> PASSAGE TO READ:
____________________
Friday, July 17, 2009

A Moth To The Light

Have you ever seen the aeronautical ballet that a moth does when it is being drawn, attracted to a light outside? Often it is a dance of death, not realizing that the bulb is extremely hot having been burning for several hours, the moth brushes up against this beckoning illuminating attraction only to often to sadly meet its demise.

There is a passage in the scriptures that in essence says, “No man shall see God and live.”
This speaks volumes to me, and I see distinct parallels to my moth illustration. Our God is as scripture points out, ‘a consuming fire’, and this fire is intended to accomplish much in the heart of man, this man in particular.
I have to believe that every glimpse of seeing Him produces a work of death and life within a believer, not just another religious fuzzy buzz experience, but an inner knowing of this One who is exalted in Compassion, a compassion that is ravenous in its insatiable longing to ignite within a heart a shared, “For God so loved the world, heart-beat.”

The following are thoughts from Brennan Manning, A Glimpse Of Jesus.
____________________
> DATA LISTING:
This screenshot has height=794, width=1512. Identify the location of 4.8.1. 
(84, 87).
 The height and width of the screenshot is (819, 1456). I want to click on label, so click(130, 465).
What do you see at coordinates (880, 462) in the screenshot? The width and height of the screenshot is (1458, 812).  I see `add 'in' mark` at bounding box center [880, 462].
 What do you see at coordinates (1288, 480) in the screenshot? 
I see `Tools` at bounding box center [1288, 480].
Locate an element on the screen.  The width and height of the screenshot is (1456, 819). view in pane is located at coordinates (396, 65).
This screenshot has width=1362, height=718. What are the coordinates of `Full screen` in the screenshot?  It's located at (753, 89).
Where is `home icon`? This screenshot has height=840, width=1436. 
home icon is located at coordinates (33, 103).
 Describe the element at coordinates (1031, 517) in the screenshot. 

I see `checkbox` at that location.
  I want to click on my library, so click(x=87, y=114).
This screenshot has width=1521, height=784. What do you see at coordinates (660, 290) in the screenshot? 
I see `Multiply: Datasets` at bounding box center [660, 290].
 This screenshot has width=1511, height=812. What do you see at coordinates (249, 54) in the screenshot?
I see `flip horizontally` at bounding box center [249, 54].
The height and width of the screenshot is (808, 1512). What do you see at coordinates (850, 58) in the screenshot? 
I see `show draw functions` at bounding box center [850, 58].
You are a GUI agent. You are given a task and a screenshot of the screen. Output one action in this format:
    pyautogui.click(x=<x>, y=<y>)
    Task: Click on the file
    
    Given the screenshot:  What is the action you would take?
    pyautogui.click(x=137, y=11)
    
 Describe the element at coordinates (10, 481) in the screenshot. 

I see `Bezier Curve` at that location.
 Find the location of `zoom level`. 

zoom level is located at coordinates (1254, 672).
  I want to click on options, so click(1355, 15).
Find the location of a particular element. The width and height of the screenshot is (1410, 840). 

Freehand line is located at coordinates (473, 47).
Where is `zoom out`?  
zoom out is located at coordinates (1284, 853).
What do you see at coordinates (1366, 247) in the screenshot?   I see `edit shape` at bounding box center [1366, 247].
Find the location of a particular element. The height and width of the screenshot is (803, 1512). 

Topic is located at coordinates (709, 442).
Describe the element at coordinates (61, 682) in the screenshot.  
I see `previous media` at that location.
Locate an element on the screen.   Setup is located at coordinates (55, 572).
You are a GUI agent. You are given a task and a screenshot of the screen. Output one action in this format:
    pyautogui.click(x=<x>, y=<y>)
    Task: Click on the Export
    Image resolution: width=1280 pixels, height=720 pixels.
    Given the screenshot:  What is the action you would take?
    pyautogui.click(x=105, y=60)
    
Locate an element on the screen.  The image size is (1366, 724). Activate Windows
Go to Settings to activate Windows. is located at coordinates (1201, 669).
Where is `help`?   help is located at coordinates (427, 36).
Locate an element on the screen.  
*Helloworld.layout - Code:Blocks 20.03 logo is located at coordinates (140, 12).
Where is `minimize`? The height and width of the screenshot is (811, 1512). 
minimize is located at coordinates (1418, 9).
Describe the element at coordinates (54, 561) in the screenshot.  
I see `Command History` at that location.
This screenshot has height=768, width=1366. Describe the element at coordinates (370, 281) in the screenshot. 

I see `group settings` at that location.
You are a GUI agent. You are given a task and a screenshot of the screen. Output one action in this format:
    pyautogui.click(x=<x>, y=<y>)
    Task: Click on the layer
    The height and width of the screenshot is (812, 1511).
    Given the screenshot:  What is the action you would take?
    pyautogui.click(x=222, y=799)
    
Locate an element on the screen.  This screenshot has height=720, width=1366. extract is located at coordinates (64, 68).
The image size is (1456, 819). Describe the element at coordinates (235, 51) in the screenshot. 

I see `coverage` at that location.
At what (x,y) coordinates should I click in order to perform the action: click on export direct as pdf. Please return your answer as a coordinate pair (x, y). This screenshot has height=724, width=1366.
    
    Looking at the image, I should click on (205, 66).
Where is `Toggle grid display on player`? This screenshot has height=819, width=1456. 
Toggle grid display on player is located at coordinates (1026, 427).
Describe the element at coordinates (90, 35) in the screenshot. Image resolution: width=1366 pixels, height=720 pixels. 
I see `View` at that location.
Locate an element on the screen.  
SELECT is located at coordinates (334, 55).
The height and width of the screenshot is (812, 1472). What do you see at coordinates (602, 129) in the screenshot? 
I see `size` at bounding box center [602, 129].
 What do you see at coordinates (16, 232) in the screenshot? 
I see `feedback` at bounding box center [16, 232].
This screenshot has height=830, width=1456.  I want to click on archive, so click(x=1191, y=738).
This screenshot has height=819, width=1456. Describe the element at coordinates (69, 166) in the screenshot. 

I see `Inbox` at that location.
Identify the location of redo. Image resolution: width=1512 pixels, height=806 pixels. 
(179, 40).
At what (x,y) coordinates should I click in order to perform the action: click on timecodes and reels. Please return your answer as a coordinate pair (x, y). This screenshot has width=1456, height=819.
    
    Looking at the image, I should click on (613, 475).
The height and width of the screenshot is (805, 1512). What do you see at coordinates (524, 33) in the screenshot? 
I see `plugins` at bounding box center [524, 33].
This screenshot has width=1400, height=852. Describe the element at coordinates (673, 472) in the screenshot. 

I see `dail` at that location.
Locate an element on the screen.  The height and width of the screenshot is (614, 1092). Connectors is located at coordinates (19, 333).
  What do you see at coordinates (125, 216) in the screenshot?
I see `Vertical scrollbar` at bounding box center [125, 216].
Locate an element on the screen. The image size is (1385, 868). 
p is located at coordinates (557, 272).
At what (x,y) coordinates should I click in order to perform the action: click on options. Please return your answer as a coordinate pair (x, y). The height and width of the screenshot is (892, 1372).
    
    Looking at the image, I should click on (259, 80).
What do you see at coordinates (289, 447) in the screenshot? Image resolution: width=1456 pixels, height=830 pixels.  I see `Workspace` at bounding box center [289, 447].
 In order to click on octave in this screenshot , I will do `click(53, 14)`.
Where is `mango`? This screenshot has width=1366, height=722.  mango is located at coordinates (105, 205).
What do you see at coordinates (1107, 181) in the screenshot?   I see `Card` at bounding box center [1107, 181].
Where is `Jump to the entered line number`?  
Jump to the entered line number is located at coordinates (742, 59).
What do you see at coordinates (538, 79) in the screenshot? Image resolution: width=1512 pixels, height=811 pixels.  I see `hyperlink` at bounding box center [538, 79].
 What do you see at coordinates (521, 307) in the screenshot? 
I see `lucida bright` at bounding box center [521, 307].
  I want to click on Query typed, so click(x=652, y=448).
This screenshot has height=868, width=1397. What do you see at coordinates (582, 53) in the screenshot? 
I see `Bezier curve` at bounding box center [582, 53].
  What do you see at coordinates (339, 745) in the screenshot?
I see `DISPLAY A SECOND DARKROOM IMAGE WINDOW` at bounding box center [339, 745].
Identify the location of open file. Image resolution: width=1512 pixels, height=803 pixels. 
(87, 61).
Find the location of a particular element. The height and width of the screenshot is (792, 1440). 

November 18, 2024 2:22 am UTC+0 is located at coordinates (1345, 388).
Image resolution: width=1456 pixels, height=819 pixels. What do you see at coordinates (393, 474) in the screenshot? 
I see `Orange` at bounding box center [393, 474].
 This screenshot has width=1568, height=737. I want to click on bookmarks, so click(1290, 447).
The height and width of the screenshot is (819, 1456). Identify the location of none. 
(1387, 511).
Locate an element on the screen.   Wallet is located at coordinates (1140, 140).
____________________
Rewrite the moth post starting at "I have to believe" and ending at "Glimpse Of Jesus.", substituting "follower" for "believer". The rows can be left aside.

I have to believe that every glimpse of seeing Him produces a work of death and life within a follower, not just another religious fuzzy buzz experience, but an inner knowing of this One who is exalted in Compassion, a compassion that is ravenous in its insatiable longing to ignite within a heart a shared, “For God so loved the world, heart-beat.”

The following are thoughts from Brennan Manning, A Glimpse Of Jesus.